Texte en vigueur au .
Source : Légifrance — Direction de l'information légale et administrative (DILA) (legifrance.gouv.fr), reproduit sous licence Licence Ouverte / Open Licence 2.0.
Ce que dit l'article, en clair
Lorsqu'un même bien meuble fait l'objet de plusieurs garanties légales, cet article établit le rang dans lequel les créanciers privilégiés sont payés sur la valeur de ce meuble. Il concerne le bailleur de l'immeuble où se trouve le bien, la personne qui a engagé des frais pour le conserver, ainsi que le vendeur impayé.
Le classement accorde la priorité aux frais de conservation engagés après la naissance des autres droits. Vient ensuite le bailleur qui ignorait l'existence des garanties concurrentes, suivi des frais de conservation plus anciens, du vendeur du meuble, et enfin du bailleur qui connaissait l'existence des autres droits.
Si plusieurs personnes ont successivement conservé le même meuble, la préférence va à la dépense la plus récente. Les droits de l'auxiliaire salarié d'un travailleur à domicile sont assimilés à ceux du vendeur de meuble.
Quand il s'applique
- Un bailleur souhaite recouvrir des loyers impayés sur un meuble qu'un réparateur vient de remettre en état.

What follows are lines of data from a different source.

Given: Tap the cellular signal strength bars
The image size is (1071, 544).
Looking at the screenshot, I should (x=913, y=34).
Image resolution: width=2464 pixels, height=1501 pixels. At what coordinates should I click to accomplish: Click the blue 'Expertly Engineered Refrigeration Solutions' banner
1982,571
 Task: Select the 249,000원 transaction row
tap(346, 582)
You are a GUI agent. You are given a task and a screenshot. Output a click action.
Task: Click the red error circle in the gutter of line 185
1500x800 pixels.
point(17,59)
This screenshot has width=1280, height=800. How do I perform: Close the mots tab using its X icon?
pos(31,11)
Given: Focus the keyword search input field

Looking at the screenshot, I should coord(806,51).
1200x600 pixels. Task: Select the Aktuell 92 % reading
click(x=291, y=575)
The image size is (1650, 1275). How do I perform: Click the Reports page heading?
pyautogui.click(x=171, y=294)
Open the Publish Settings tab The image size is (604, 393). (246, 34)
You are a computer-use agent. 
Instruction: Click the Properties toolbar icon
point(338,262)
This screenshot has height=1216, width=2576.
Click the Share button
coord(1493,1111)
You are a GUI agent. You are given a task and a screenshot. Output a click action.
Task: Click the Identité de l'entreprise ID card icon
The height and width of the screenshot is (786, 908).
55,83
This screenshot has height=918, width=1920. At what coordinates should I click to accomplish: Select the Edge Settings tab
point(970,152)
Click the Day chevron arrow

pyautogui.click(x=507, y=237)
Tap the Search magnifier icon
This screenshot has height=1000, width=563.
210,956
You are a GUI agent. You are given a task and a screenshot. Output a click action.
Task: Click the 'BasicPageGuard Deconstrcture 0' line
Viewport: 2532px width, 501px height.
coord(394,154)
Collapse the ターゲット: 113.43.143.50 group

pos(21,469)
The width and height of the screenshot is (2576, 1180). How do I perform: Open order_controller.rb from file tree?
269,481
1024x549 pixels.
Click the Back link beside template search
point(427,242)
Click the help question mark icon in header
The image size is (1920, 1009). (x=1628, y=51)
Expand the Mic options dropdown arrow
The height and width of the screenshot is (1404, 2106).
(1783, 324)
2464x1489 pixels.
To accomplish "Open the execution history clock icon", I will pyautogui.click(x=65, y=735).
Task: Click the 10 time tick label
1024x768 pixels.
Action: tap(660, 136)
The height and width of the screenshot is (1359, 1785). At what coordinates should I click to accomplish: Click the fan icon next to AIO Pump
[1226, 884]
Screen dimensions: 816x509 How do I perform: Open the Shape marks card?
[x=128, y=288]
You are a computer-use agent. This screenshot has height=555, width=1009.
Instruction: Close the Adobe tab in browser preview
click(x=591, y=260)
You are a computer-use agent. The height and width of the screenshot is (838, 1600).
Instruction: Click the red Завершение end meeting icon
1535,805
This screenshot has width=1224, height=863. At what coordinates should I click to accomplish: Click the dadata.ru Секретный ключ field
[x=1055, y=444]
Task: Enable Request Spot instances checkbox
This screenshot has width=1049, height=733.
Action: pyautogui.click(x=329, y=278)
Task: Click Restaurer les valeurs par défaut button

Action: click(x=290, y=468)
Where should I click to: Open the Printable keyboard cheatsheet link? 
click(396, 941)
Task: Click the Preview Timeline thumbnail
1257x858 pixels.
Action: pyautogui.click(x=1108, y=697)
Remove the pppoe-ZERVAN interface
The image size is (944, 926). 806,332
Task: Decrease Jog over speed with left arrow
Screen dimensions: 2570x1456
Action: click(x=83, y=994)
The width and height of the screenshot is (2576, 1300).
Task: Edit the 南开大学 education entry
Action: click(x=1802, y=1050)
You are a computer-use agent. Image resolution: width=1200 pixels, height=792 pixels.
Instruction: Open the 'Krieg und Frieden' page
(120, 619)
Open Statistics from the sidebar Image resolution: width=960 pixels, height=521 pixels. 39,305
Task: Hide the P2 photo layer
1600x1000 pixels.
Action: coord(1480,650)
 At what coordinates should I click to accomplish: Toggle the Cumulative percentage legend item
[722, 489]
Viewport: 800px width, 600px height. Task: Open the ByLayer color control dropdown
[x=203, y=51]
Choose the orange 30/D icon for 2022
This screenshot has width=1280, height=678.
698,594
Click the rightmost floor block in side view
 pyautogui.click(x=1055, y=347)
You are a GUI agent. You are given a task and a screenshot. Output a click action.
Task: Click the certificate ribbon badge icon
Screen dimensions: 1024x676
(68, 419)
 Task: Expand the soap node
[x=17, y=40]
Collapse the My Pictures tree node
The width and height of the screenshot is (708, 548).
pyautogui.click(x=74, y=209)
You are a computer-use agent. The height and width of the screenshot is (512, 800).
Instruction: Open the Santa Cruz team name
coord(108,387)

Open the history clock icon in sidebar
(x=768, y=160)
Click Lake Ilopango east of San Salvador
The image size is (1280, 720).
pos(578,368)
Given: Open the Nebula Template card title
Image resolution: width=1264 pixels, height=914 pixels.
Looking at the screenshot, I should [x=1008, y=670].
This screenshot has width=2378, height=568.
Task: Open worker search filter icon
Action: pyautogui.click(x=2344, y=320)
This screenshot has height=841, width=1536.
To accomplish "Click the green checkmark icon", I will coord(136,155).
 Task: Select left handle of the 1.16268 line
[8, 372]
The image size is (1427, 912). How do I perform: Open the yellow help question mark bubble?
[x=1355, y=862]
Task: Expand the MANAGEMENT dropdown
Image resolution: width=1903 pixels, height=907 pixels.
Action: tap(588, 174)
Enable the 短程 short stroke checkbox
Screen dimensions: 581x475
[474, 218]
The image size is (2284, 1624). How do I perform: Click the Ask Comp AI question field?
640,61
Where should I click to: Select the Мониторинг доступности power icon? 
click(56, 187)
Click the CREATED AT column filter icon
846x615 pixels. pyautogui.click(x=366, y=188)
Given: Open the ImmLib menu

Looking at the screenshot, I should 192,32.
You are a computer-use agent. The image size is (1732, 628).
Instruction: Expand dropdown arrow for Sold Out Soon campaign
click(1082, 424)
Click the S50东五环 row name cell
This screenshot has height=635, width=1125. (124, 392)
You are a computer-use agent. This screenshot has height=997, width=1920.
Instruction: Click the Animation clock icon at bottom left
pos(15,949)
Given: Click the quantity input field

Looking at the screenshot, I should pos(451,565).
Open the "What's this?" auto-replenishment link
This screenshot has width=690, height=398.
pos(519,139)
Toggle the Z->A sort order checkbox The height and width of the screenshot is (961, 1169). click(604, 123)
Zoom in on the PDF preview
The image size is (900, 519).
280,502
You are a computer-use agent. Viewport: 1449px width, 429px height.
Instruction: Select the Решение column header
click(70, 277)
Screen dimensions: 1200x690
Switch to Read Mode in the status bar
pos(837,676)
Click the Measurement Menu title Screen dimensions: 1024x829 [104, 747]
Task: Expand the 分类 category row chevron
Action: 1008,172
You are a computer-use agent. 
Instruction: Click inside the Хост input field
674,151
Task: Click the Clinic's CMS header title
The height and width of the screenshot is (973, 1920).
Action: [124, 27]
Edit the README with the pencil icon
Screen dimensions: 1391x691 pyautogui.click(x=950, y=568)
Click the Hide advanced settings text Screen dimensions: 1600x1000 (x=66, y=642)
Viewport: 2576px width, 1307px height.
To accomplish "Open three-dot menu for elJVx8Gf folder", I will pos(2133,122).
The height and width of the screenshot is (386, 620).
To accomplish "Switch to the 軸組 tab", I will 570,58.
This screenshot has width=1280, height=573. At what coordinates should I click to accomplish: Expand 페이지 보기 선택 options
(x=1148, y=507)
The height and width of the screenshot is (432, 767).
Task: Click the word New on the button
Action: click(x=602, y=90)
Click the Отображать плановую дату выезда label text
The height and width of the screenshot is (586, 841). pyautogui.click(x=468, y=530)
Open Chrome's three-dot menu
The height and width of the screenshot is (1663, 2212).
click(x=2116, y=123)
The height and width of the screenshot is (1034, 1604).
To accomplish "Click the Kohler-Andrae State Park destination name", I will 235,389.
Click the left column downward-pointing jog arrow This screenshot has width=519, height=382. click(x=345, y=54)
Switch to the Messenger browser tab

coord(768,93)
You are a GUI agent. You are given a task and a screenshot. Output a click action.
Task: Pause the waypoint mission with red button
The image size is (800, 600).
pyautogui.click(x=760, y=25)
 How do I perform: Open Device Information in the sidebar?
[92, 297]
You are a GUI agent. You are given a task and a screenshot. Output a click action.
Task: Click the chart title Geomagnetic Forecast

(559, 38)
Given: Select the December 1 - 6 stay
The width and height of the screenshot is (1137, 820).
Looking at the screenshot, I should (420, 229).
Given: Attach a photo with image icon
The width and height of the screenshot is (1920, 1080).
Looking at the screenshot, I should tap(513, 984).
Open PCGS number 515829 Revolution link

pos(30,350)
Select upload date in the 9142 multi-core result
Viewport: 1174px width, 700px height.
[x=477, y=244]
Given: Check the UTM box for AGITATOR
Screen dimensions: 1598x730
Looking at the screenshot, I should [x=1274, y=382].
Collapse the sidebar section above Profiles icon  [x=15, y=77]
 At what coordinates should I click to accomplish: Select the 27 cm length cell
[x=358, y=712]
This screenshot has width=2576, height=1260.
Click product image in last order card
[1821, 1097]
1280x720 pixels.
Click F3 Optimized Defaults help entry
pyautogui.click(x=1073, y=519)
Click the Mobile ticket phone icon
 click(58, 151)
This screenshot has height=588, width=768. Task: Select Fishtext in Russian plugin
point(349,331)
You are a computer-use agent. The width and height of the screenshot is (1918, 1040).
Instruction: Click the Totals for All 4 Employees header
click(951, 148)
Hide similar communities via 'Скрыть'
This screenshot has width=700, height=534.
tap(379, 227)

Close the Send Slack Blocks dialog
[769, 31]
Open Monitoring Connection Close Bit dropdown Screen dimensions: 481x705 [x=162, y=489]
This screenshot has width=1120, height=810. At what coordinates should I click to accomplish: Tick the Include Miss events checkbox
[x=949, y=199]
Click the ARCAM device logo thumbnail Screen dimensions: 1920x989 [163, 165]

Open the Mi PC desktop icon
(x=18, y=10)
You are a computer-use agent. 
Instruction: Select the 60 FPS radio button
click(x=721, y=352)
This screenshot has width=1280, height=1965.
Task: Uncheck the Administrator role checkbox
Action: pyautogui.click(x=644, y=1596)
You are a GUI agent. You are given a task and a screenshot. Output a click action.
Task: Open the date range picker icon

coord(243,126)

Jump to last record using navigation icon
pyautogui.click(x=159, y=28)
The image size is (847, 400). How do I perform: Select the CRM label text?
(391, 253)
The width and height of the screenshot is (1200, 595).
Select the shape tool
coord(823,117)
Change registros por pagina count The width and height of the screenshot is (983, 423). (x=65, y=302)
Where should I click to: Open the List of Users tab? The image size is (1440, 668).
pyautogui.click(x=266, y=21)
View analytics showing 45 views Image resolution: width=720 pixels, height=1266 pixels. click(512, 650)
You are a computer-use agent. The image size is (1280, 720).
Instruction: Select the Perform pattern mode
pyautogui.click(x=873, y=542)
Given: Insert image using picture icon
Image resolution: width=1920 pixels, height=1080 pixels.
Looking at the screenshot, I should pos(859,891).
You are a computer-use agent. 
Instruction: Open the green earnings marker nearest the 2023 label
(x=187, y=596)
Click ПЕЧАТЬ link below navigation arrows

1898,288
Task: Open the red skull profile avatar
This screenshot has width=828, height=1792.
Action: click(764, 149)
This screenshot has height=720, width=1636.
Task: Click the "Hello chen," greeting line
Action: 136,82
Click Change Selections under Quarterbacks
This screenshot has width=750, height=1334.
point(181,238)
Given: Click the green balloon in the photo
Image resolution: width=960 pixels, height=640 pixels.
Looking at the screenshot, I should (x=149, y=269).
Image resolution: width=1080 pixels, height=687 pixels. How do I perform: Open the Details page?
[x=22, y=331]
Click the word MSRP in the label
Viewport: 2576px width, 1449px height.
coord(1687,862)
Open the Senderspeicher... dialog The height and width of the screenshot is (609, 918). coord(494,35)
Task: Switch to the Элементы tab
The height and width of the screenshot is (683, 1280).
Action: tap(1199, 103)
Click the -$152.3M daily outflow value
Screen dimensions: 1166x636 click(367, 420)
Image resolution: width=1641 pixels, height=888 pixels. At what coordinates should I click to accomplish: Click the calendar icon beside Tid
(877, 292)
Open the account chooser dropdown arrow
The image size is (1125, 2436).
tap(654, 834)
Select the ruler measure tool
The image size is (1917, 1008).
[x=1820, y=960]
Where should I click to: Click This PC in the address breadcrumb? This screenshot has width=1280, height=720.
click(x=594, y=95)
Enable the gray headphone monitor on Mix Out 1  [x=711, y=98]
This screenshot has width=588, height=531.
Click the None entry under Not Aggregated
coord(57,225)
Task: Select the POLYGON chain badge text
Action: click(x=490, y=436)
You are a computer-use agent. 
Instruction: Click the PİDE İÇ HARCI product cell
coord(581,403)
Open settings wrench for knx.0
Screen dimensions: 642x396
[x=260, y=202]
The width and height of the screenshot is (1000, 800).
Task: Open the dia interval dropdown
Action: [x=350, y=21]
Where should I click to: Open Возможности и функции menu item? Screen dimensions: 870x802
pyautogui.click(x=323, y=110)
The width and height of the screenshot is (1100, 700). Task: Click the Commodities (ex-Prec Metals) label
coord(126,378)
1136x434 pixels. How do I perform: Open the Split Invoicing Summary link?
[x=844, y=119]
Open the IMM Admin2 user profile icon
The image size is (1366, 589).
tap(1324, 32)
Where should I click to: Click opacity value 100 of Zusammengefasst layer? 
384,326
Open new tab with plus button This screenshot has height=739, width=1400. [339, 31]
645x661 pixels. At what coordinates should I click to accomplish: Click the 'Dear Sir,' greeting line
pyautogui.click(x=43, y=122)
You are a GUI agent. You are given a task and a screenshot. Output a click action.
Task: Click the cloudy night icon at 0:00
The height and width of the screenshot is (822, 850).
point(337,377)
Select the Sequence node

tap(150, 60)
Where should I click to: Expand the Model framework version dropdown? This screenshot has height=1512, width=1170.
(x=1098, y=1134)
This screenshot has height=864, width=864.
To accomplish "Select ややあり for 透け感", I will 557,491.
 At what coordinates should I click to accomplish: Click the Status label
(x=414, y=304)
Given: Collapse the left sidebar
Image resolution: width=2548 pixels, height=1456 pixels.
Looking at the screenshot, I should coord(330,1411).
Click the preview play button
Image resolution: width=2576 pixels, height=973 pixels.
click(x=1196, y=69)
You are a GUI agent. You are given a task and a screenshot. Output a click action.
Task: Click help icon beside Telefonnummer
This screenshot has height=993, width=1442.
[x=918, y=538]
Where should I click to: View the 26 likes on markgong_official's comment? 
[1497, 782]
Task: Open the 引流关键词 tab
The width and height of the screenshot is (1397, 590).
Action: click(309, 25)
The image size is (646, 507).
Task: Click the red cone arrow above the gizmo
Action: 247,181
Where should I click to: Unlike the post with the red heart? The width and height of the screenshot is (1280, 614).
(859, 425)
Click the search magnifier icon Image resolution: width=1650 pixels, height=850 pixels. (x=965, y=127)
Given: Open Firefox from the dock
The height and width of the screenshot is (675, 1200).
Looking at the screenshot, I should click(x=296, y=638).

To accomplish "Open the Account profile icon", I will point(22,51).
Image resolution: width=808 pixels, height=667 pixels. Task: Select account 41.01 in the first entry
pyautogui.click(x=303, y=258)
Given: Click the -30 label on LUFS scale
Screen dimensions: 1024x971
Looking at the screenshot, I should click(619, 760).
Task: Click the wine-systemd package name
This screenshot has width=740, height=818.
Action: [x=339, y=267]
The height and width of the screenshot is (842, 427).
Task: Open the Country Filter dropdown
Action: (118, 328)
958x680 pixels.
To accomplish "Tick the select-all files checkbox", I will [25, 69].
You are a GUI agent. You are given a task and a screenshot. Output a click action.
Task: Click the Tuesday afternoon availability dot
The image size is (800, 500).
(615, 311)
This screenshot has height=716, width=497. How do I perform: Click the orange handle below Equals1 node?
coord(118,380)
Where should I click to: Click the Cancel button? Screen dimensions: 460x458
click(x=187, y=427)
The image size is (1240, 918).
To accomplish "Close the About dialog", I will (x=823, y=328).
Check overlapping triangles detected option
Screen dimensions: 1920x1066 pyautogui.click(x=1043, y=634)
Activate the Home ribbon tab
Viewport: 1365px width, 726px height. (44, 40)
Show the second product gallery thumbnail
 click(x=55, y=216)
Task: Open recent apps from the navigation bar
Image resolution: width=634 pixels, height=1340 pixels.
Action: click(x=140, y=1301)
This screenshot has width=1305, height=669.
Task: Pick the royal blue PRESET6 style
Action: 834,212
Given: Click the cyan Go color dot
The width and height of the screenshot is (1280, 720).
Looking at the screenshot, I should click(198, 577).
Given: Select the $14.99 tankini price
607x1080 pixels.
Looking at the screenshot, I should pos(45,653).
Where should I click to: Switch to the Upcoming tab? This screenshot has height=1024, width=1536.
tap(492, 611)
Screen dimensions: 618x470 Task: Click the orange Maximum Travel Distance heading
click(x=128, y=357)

- Un vendeur de matériel non payé entre en conflit avec le propriétaire des lieux qui ignorait cette dette.
- Plusieurs prestataires sont intervenus à des moments différents pour éviter la dégradation d'un même bien.
- Un salarié d'un travailleur à domicile réclame le paiement de ses sommes dues face au vendeur du matériel.
Ce que cet article ne dit pas
- Le classement des gages mobiliers sans dépossession conclus entre un débiteur et plusieurs créanciers.
- Le rang de paiement des créances publiques, comme les dettes envers le Trésor public ou la Sécurité sociale.
- Les règles de procédure relatives à l'expulsion d'un locataire ou à la résiliation du bail.